SINTANG [www.mediakapuasraya.com] – Kepala Dinas Pemberdayaan Masyarakat dan Pemerintahan Desa Herkulanus Roni mengatakan tata cara membuka lahan pertanian tanpa bakar dan membakar sampai saat ini masih menjadi masalah. Maka daritu payung hukum yang melindungi kegiatan berladang perlu disosialisasikan secara masif kepada masyarakat.

“kita bercita-cita masyarakat menggunakan pertanian modern, namun faktanya susah. Mereka membakar ladang juga untuk mengganti pupuk. Sampai sekarang belum ada solusi lain yang bisa membantu,” ujarnya saat mengikuti pelaksanaan Coffee Morning Siaga Kebakaran Hutan dan Lahan (Karhutla) di Kabupaten Sintang pada Jumat, 23 Juli 2021 di Langkau Kita Rumah Dinas Wakil Bupati Sintang.

Ia mengatakan membuka ladang dengan cara membakar sudah menjadi kearifan lokal masyarakat yang terus diwariskan hingga sekarang. Sebelum memulia membakar ladang masyarakat sudah membersihakan batas pada semua sisi ladang agar saat pembakaran tidak mengenai lahan lainnya.
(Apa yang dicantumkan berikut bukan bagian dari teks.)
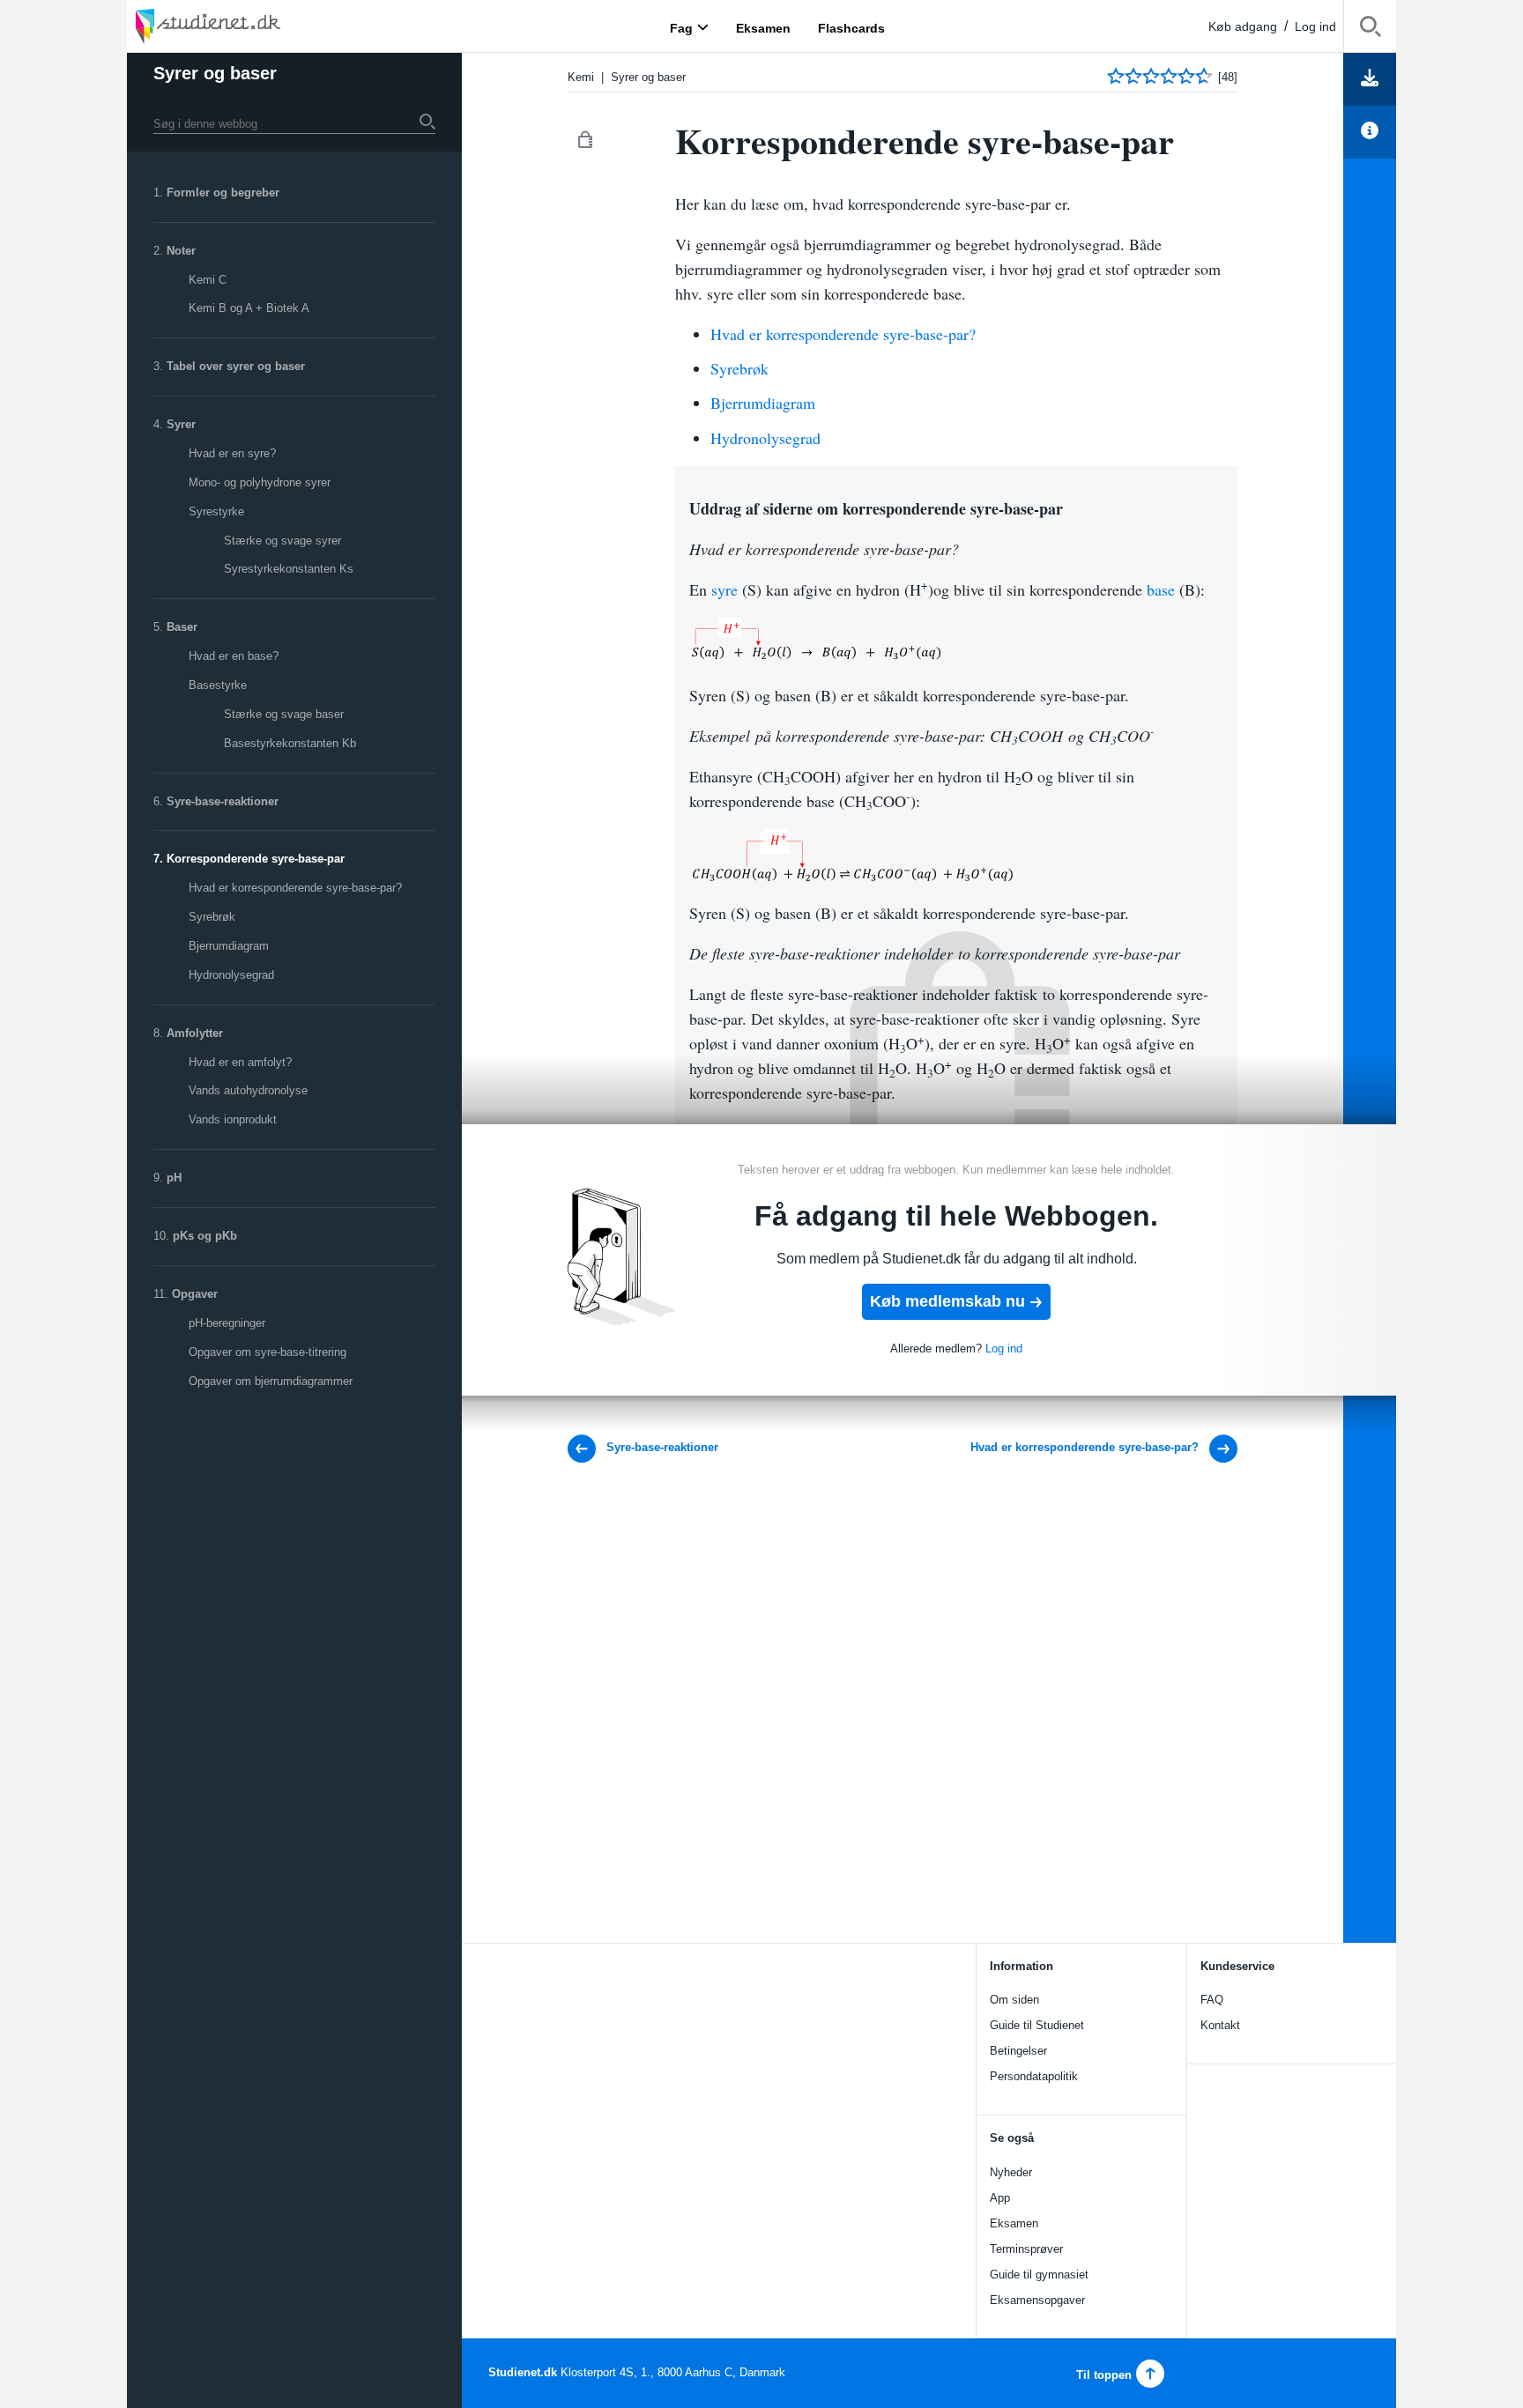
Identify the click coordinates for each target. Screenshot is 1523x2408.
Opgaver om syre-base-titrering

“Saat ini Kabupaten Sintang juga sudah ada Perda  Nomor 1 Tahun 2016 tentang Perlindungan dan Pengelolaan Lingkungan Hidup di Kabupaten Sintang dan Perda Nomor 12 Tahun 2015 tentang Pengakuan dan Perlindungan Kelembagaan Adat dan Masyarakat Hukum Adat. regulasi ini untuk memayungi masyarakat kita, yang juga sesuai dengan aturan yang diatas seperti undang-undang dan peraturan pemerintah.” terang Herkulanus Roni

Roni mengatakan  Pertanian modern memerlukan pembiayaan besar dan pengetahuan masyarakat.  Semua OPD juga harus bekerja keras memainkan perannya sesuai tupoksi OPD dalam melakukan sosialisasi kepada masyarakat di desa.

“Membakar ladang sebenarnya bukan kemauan untuk membakar ladangnya, tetapi keinginan untuk membuat pupuk alami yang tidak memerlukan biaya. Kalau kita melakukan sosialisasi dengan masif, maka akan mengurangi beban aparat hukum. Kearifan lokal seperti gotong royong saat akan bakar ladang, memberi tahu pemerintah desa, dan membuat sekat api penting dilakukan peladang,” terang Herkulanus Roni.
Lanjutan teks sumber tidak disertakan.